Some critics question the Fed’s assessment of the economy, in particular its claim that a declining unemployment rate is a sign of progress. They note that unemployment is falling in part because fewer people are looking for work, and therefore are no longer officially counted as unemployed.

The Fed now appears to be giving that argument greater credence, and on Wednesday Mr. Bernanke played down the Fed’s earlier use of unemployment rate thresholds to describe the goals for its policies. He refused to repeat a comment he had made in June that the Fed planned to keep buying bonds until the unemployment rate reached roughly 7 percent. He also emphasized that the Fed was likely to keep short-term rates near zero well after unemployment fell below 6.5 percent, the threshold the Fed had established last year.

The Fed’s concern, he suggested, is that things could get worse, either because of new cuts in federal spending, a political impasse in Washington over fiscal matters that threatened to undermine the economy, or because the Fed pulled back prematurely.

Fiscal policy “is restraining economic growth,” the Fed said in a statement after a regular two-day meeting of the Federal Open Market Committee. It added, “The tightening of financial conditions observed in recent months, if sustained, could slow the pace of improvement in the economy and the labor market.”

Mr. Bernanke sought to explain the Fed’s hesitation in more detail. He said the Fed wanted to see three things: Evidence that the drag from fiscal policy is diminishing, that inflation is returning to a healthy level, and that job growth is sustainable.

“If it does,” he said, “we’ll take the first step at some point, possibly later this year.”

The decision was supported by nine of the 10 voting members of the Federal Open Market Committee. Esther George, president of the Federal Reserve Bank of Kansas City, dissented as she has at each previous meeting this year, citing concerns about inflation and financial stability. The committee was short two members, because of the retirement of former governor Elizabeth A. Duke and the recusal of governor Sarah Bloom Raskin, nominated to be deputy Treasury secretary.

In their economic forecasts, also published Wednesday, Fed officials retreated from overly optimistic predictions about the pace of growth over the next several years, as they have done repeatedly since the end of the recession. The aggregation of forecasts showed that Fed officials now expect growth to remain sluggish for years to come, with persistent unemployment and little inflation.

The middle of the forecast range for economic growth this year was 2 to 2.3 percent, down from June predictions of growth of 2.3 to 2.6 percent. For 2013, Fed officials forecast growth of 2.9 to 3.1 percent, down from a range of 3 to 3.5 percent.

While the Fed postponed its retreat, interest rates remained higher than before it started talking about tapering, in the United States, Europe and emerging markets. The Fed statements then “effectively brought monetary tightening forward in time,” the Bank for International Settlements in Basel, Switzerland, a clearinghouse for central banks worldwide, said in its quarterly report this week.

Investors who put their money into countries like China or Brazil in search of higher returns have been withdrawing it as investment opportunities improve in the United States.
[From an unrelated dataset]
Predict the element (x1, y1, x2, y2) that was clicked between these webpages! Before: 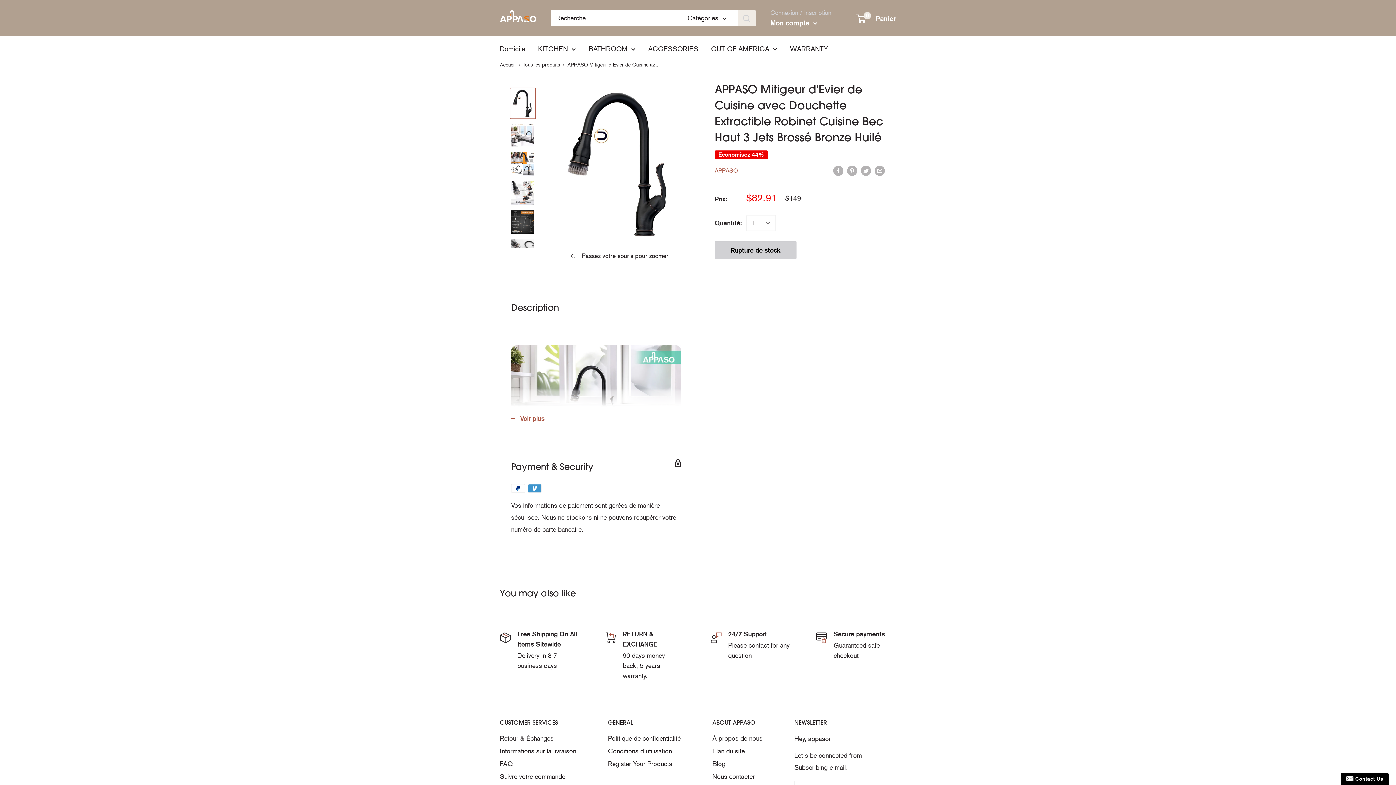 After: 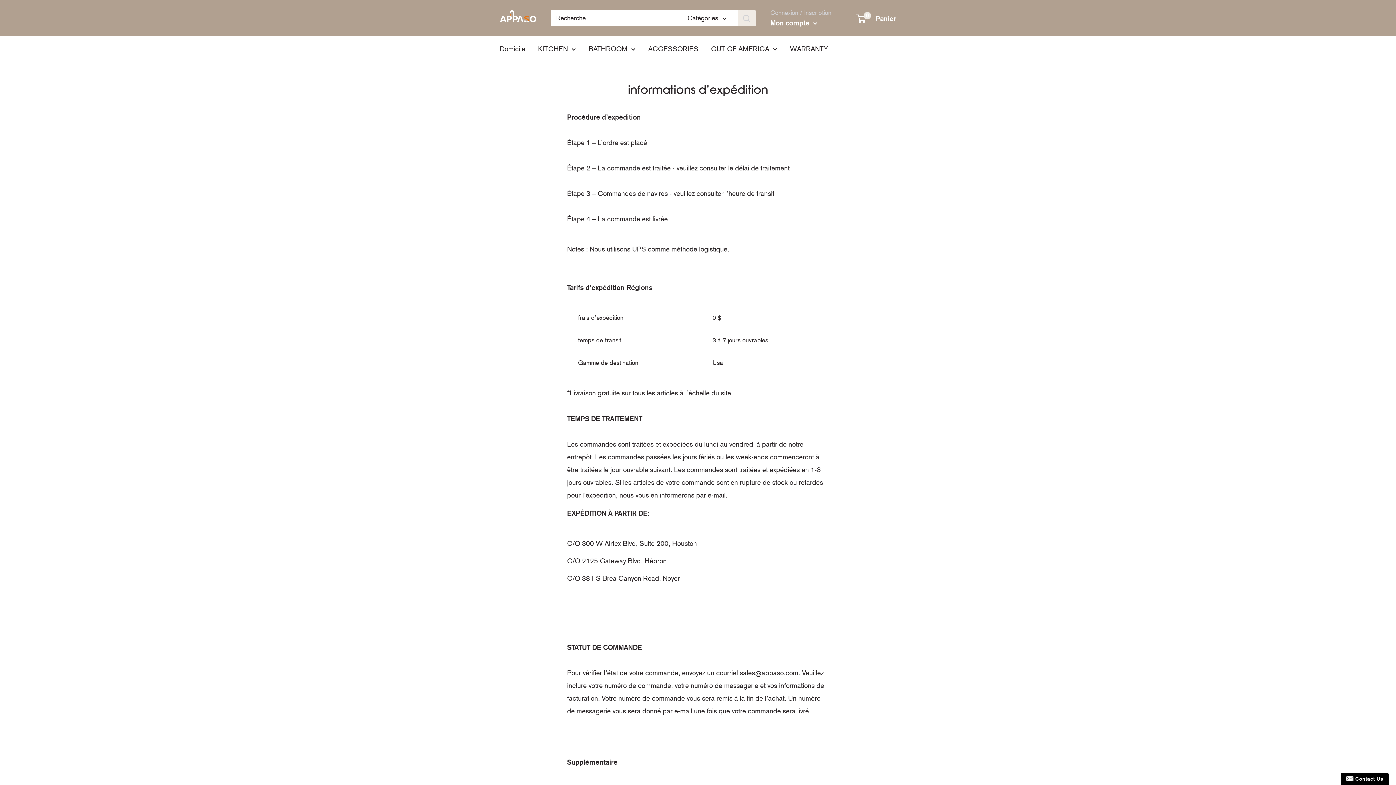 Action: label: Informations sur la livraison bbox: (500, 745, 582, 757)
That outflow of wealth is also bad for export-driven economies like Germany. Foreign orders for German machinery fell 9 percent in July from a year earlier, according to the German Engineering Federation, an industry group.

In an attempt to soften the market reaction, the European Central Bank has promised to keep its benchmark interest rate at a record low indefinitely. But analysts say it is unlikely that words alone will be enough to keep rates low.

“The world has become more interdependent,” Norbert Reithofer, chief executive of the German automaker BMW, told reporters at the Frankfurt motor show last week. “When Ben Bernanke makes a statement, it has an effect on the Indian rupee, it has an effect on the Turkish lira, it has an effect on the South African rand.”

“We are going to be confronted with this situation more and more often,” Mr. Reithofer said.